The dissident in question is Liu Xiaobo, a 54-year-old writer and critic who was detained in December 2008 for co-authoring a democratic manifesto called Charter 08, which listed a number of demands including freedom of association, freedom of religion and protection for private property.
Liu is reportedly being held in Jinzhou, Liaoning Province, where he’s said to share a cell with five other men that measures only about 30 square metres. Although his name is never mentioned in official Chinese media—last week when a foreign reporter asked about him at a Foreign Ministry press briefing, the ministry spokesperson didn’t repeat his name and referred to him only as “this person”—Liu is relatively well known overseas for his ongoing struggle for democratic reform in the country.
Earlier this week, Human Rights Watch announced that Liu and five others had been chosen as ‘relentless and courageous advocates of human rights’ to be honoured in November with the Alison Des Forges Award for Extraordinary Activism. In making the announcement, it said ‘all six have faced substantial threats of violence or imprisonment, but they continue to speak out and to work to create a world in which people live free of violence, discrimination, and oppression’.
And Liu is now also the bookmakers’ favourite to take home the Nobel Prize, with his candidacy having been given a recent boost when former Czech Republic President Vaclav Havel and others published an article in The New York Times urging the Nobel committee to award the prize to Liu.
Having Liu win the prize would, of course, be a little embarrassing to the Chinese government. But in a case like this, the best course of action for any government is surely just to grit its teeth and wait for the publicity to pass.

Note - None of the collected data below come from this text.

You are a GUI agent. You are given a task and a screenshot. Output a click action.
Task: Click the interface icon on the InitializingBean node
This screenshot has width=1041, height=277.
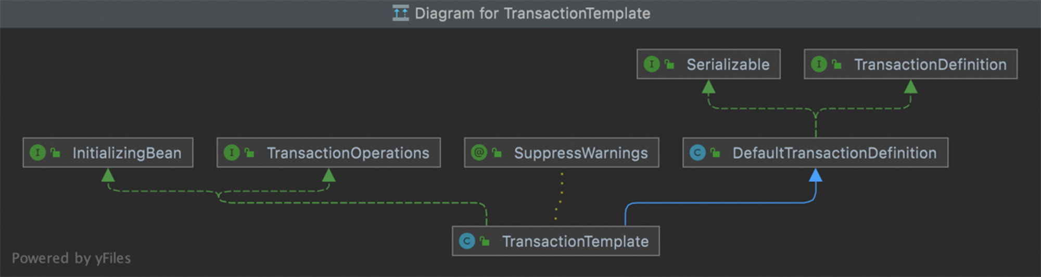pos(37,153)
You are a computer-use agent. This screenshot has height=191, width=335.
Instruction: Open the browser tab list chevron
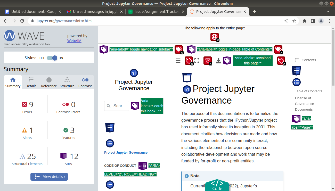click(x=328, y=11)
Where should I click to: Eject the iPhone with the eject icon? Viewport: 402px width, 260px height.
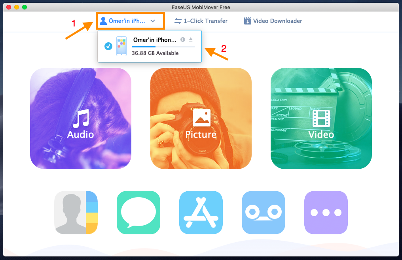(190, 40)
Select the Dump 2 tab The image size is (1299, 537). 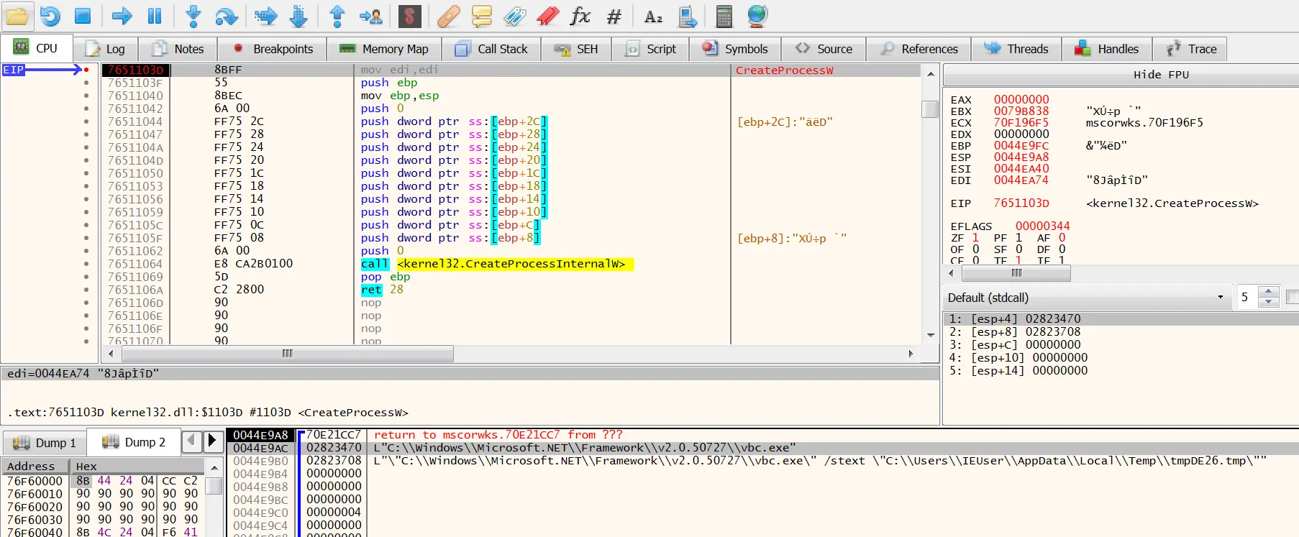point(134,442)
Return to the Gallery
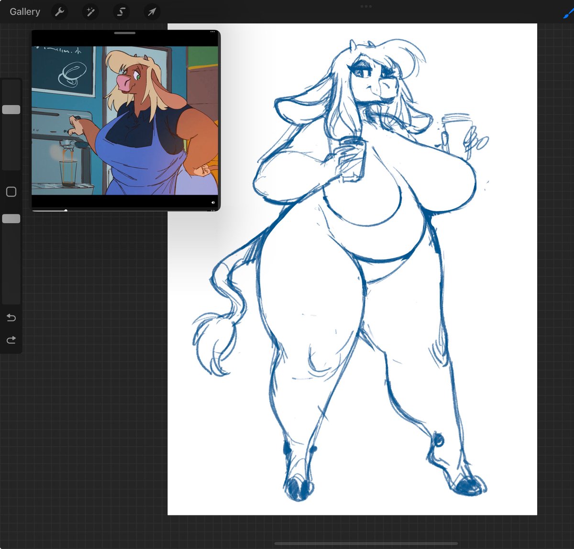Viewport: 574px width, 549px height. point(24,11)
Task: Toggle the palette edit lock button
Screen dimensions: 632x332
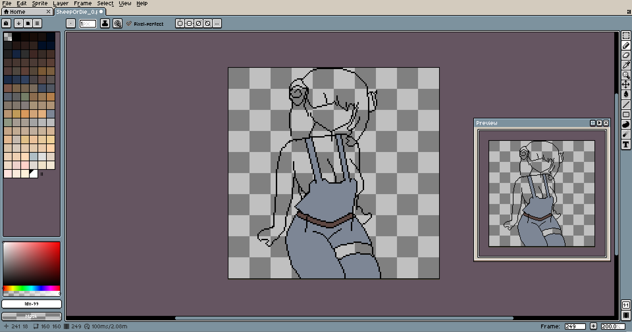Action: click(6, 23)
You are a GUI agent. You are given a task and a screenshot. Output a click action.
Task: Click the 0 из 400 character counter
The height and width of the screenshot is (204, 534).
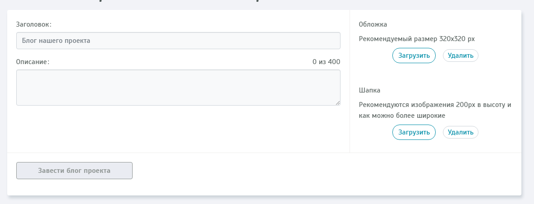pos(326,62)
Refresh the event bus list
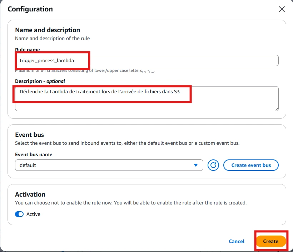293x252 pixels. point(213,165)
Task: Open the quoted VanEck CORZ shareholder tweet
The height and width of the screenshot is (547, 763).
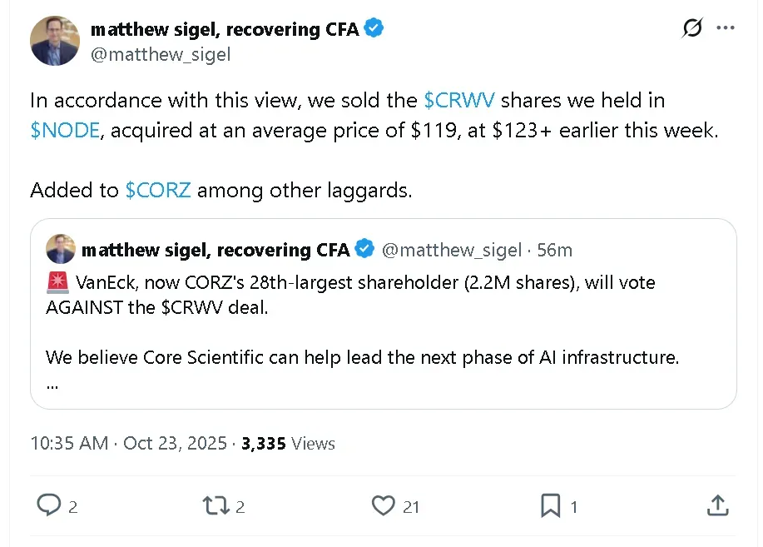Action: point(383,333)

Unfortunately, Chinese officials have taken a quite different approach—one that plays into the current (and, I don’t think it’s a stretch to say, growing) stereotype of an international bully.
As Reuters reported late last month, no less a figure than China’s Deputy Foreign Minister Fu Ying warned Norway that it would damage relations between the two countries if Liu is awarded the prize.
It’s hard to see what China feels it could achieve with this sort of pressure—the committee is independent, has no interests that will be at risk if it angers China and could well be tempted to select Liu exactly so it doesn’t look like it has caved into political pressure.
The problem for China of course is that although it has so far done its best to ‘shield’ its citizens from mention of Liu’s name, this becomes that little bit harder should he become, for a few hours at least, one of the most talked about people in the world.